The topic of operational resilience has been around for decades, with extensive research following not just the technical aspects of IT failures and cyber-security incidents but also the contributing human factors and organisational behaviours. With all these years of research and review you might think it surprising that it’s such a hot topic again. Like many things in IT, there is a cycle of major incident, learning, new technology trend, and major incident again. From the early days like Y2K and ILOVEYOU, through Heartbleed and WannaCry to the more public AWS and Azure global outages, the pattern is consistent. Ensuring that we have systems in place to prevent mistakes and malicious intent continues to be a priority but the repetition of the large-scale events, not to name the millions of smaller ones, makes clear that prevention is not sufficient.

Operational resilience has emerged again as a hot topic within the UK, not only because of the recent public cloud outages but also because of high-profile retail cyber attacks and increased focus on supply chain issues due to changes in the global political climate.

What are we going to do differently this time? Also, is there anything we can do to predict where the next event might come from?

What resilience actually looks like

Every organisation I have spoken to, large and small, treats operational resilience more like operational robustness, focusing on the prevention of failure. Backups, annual disaster recovery testing and compliance check lists and are cornerstone of this practice. Confidence is built based on designs, audits, and spot-check testing of critical assets.

The challenges I see when speaking to new customers are extensive:

  • Backup restores tested infrequently and at varying levels of granularity.
  • DR tests only performed annually and only for a sub-set of assets.
  • Assumptions of the availability and capacity of cloud platforms and SaaS vendors.
  • Assumptions on the ability to quickly restore platforms built with infrastructure-as-code.
  • Limited visibility of supply chains and the impact of their outages.
  • Limited testing of cybersecurity processes (through table-top exercises or red-team events)
  • Limited incident response or critical event training.

I do not pass judgement on any organisation that faces one or more of these challenges. Solving these issues is a matter of trade-offs of time, cost and risk. However, even in highly regularity organisations such as financial services where impacts could have critical national side-effects, I still see some of these challenges which tells me that even laws and regulations are not sufficient to prevent you from outages.

But it is not all doom and gloom, I am working with some organisations that are taking this more seriously and focusing less on robustness and more on resilience.
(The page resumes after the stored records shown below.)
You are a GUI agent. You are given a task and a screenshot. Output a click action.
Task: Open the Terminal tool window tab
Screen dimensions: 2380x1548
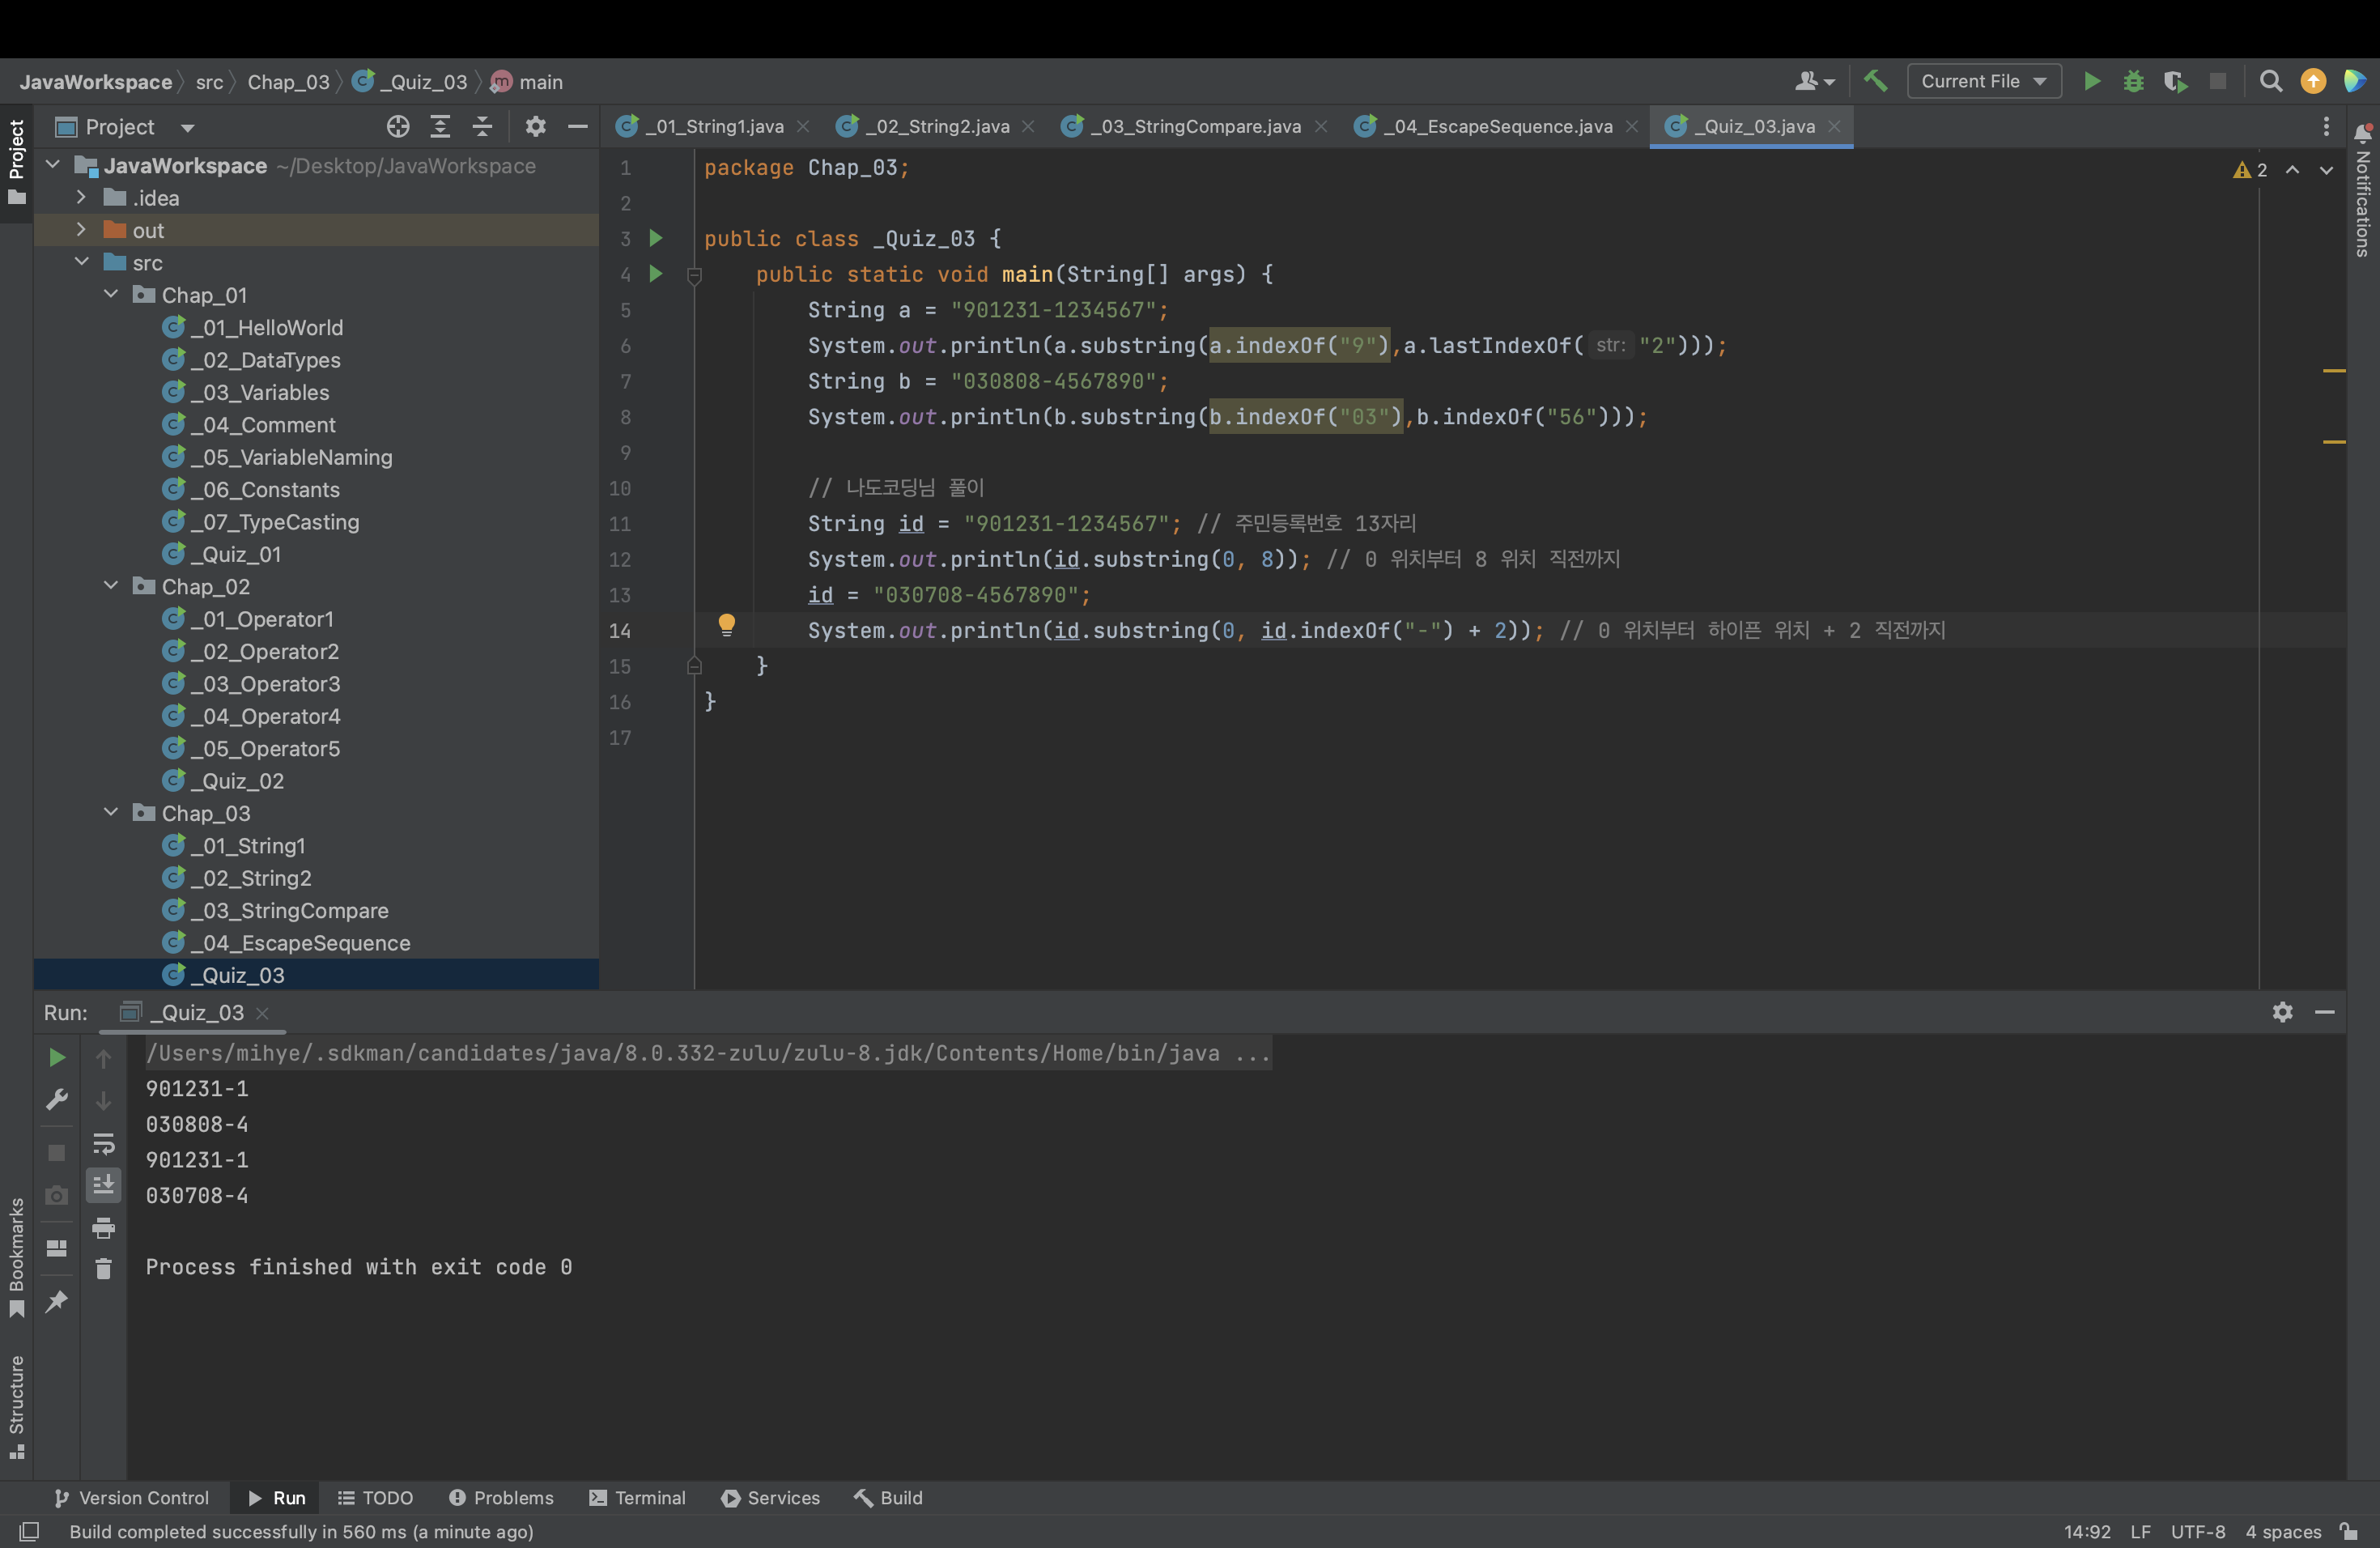coord(638,1497)
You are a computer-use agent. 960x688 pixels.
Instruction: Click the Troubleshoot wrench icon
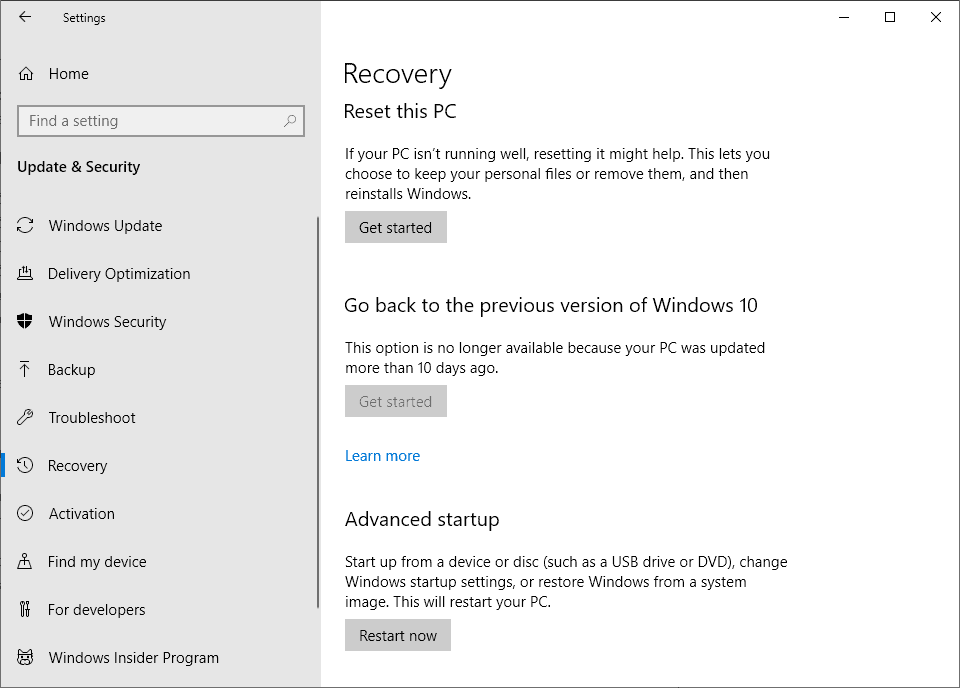pyautogui.click(x=26, y=418)
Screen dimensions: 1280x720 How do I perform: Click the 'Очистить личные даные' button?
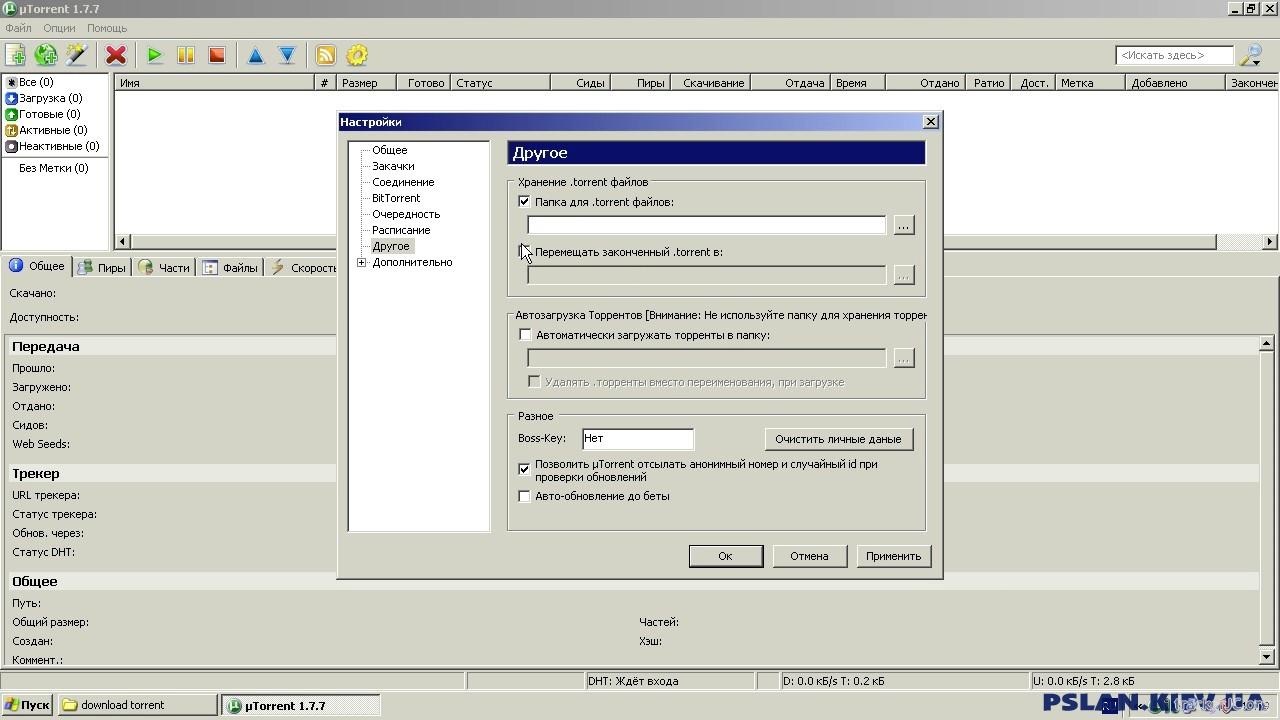(x=838, y=439)
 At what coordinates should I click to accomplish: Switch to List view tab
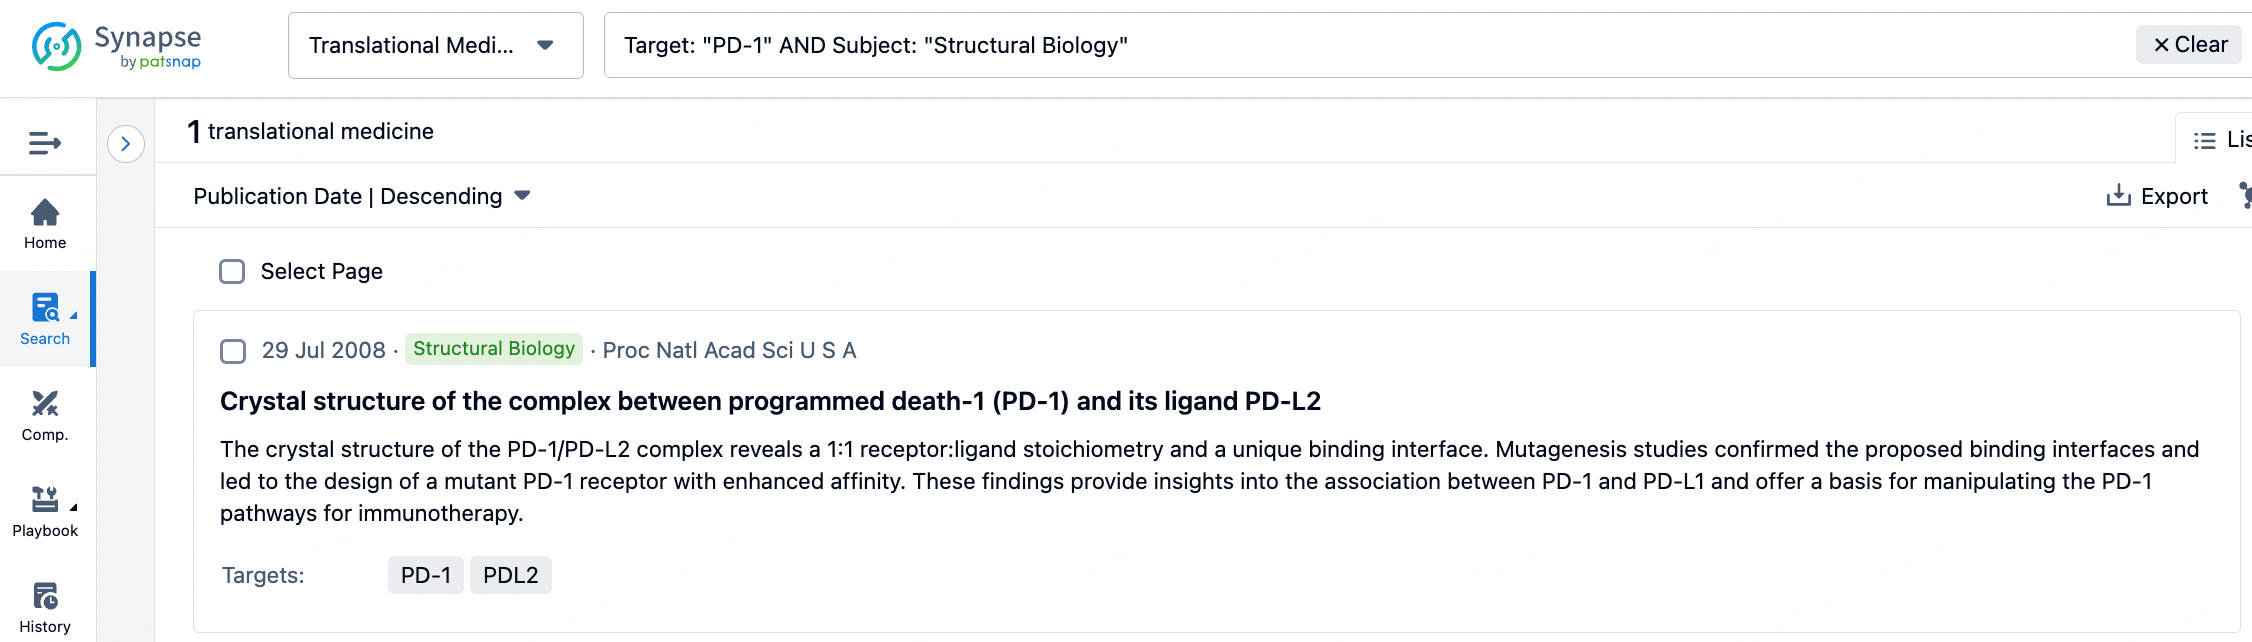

This is where you assume failure in every aspect of your system, your organisation and your supply chain. With this mindset, you are acknowledging not just the cycle of external events that may impact you, but also that the systems we build are complex and the humans in our organisations that run them are even more complex than that. By assuming failure, you can test separately for each failure scenario across all of your assets and applications as well as system-based and human-based operators. You still prioritise by risk and budgets, but you’re doing so looking at the whole picture not just a small subset.

How to stress test resilience

Failures can be broken down into three categories:

  1. Platform issues - infrastructure, cloud, core systems (like DNS!)
  2. Dependencies and supply chain issues - suppliers (SaaS), dependencies (other systems), ecosystems (other tools in use like Slack)
  3. Operational and Human issues: people, processes, co-ordination.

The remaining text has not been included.